Top of Records provided
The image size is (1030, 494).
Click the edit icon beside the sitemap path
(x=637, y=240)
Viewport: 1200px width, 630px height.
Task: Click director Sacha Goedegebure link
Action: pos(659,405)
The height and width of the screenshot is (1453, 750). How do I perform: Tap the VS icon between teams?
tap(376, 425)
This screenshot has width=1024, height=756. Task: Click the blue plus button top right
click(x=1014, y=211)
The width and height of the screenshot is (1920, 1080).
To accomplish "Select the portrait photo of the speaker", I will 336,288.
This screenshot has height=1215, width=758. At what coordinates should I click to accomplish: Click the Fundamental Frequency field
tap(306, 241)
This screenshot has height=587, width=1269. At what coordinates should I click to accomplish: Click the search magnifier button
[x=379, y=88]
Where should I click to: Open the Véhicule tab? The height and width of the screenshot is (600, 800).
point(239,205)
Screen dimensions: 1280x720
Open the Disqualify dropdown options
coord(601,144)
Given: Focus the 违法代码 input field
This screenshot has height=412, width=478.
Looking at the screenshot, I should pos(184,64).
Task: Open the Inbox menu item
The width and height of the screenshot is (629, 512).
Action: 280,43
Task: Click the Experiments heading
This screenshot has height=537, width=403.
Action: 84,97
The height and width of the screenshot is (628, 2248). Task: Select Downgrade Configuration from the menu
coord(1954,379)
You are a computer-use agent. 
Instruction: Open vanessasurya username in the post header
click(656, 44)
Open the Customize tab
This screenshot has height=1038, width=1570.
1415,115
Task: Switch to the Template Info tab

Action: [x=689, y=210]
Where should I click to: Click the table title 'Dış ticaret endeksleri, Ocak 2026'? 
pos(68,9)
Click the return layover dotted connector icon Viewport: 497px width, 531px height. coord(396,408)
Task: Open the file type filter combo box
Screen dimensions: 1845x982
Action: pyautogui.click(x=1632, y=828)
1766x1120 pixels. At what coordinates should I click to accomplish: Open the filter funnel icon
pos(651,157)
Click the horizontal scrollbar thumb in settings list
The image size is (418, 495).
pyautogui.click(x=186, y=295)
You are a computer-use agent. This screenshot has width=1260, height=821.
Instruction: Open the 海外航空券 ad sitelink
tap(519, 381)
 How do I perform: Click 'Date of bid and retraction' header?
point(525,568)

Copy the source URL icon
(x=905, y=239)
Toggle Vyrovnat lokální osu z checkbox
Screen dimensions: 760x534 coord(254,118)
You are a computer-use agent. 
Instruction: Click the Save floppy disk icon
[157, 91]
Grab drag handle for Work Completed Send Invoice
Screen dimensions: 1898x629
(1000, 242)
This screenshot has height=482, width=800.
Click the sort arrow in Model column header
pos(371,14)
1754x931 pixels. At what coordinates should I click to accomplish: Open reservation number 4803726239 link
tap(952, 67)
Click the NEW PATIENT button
Bottom of Records provided
* _Task instructions_: Print exactly, and only, the lines running from the one that contains "This screenshot has height=537, width=403." to the last line of the records above.

* _Solution for this task_:
This screenshot has height=537, width=403.
Action: 84,97
The height and width of the screenshot is (628, 2248). Task: Select Downgrade Configuration from the menu
coord(1954,379)
You are a computer-use agent. 
Instruction: Open vanessasurya username in the post header
click(656, 44)
Open the Customize tab
This screenshot has height=1038, width=1570.
1415,115
Task: Switch to the Template Info tab

Action: [x=689, y=210]
Where should I click to: Click the table title 'Dış ticaret endeksleri, Ocak 2026'? 
pos(68,9)
Click the return layover dotted connector icon Viewport: 497px width, 531px height. coord(396,408)
Task: Open the file type filter combo box
Screen dimensions: 1845x982
Action: pyautogui.click(x=1632, y=828)
1766x1120 pixels. At what coordinates should I click to accomplish: Open the filter funnel icon
pos(651,157)
Click the horizontal scrollbar thumb in settings list
The image size is (418, 495).
pyautogui.click(x=186, y=295)
You are a computer-use agent. This screenshot has width=1260, height=821.
Instruction: Open the 海外航空券 ad sitelink
tap(519, 381)
 How do I perform: Click 'Date of bid and retraction' header?
point(525,568)

Copy the source URL icon
(x=905, y=239)
Toggle Vyrovnat lokální osu z checkbox
Screen dimensions: 760x534 coord(254,118)
You are a computer-use agent. 
Instruction: Click the Save floppy disk icon
[157, 91]
Grab drag handle for Work Completed Send Invoice
Screen dimensions: 1898x629
(1000, 242)
This screenshot has height=482, width=800.
Click the sort arrow in Model column header
pos(371,14)
1754x931 pixels. At what coordinates should I click to accomplish: Open reservation number 4803726239 link
tap(952, 67)
Click the NEW PATIENT button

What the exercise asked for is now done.